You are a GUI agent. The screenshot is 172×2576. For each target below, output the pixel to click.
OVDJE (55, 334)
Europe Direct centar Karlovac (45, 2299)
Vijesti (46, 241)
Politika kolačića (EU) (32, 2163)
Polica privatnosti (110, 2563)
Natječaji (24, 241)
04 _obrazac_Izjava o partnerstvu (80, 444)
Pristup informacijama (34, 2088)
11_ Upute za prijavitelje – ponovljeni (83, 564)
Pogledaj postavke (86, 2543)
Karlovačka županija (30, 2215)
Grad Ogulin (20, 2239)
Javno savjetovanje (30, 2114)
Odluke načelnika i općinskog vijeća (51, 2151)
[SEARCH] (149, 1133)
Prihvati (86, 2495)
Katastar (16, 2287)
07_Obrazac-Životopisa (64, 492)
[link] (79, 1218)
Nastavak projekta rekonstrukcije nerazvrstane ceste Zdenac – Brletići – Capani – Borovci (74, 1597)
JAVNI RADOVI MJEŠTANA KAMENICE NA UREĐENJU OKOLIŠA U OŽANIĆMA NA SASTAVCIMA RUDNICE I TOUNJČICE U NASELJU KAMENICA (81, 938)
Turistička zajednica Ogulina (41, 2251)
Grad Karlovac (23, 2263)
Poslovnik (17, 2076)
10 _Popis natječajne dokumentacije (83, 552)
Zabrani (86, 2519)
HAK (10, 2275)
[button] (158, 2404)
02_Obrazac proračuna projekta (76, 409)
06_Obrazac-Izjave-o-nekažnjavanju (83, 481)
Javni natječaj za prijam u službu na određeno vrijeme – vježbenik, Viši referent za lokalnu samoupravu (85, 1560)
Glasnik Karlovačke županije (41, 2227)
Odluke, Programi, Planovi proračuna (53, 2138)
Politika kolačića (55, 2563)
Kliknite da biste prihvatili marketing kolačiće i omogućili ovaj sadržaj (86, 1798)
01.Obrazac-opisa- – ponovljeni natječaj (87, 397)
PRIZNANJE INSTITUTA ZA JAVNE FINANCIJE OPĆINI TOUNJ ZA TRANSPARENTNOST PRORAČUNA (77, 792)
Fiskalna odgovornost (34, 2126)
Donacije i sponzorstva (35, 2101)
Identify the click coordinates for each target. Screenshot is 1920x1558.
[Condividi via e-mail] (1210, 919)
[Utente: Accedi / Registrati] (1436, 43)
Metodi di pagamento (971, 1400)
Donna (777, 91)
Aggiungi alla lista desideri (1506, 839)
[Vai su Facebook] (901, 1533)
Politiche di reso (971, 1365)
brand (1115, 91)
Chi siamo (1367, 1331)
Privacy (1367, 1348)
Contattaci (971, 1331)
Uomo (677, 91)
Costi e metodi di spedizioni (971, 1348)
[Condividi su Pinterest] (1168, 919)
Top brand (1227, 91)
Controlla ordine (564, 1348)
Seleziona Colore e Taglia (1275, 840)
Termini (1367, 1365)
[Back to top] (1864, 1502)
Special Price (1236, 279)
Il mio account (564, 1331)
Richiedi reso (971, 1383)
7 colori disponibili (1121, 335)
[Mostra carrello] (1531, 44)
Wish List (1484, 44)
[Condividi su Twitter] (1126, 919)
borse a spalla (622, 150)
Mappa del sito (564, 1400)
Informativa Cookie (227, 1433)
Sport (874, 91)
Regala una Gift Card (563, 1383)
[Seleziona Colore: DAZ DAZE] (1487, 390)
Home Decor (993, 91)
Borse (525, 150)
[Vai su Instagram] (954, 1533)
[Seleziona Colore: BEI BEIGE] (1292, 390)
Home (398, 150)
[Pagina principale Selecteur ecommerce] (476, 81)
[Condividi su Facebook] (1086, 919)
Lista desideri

TASK INSTRUCTIONS
Output the lines above between the one holding "Special Price (1236, 279)" and the one holding "Home (398, 150)", inclusive, with nothing before or after them.

REPLY TO THE EXERCISE
Special Price (1236, 279)
Il mio account (564, 1331)
Richiedi reso (971, 1383)
7 colori disponibili (1121, 335)
[Mostra carrello] (1531, 44)
Wish List (1484, 44)
[Condividi su Twitter] (1126, 919)
borse a spalla (622, 150)
Mappa del sito (564, 1400)
Informativa Cookie (227, 1433)
Sport (874, 91)
Regala una Gift Card (563, 1383)
[Seleziona Colore: DAZ DAZE] (1487, 390)
Home Decor (993, 91)
Borse (525, 150)
[Vai su Instagram] (954, 1533)
[Seleziona Colore: BEI BEIGE] (1292, 390)
Home (398, 150)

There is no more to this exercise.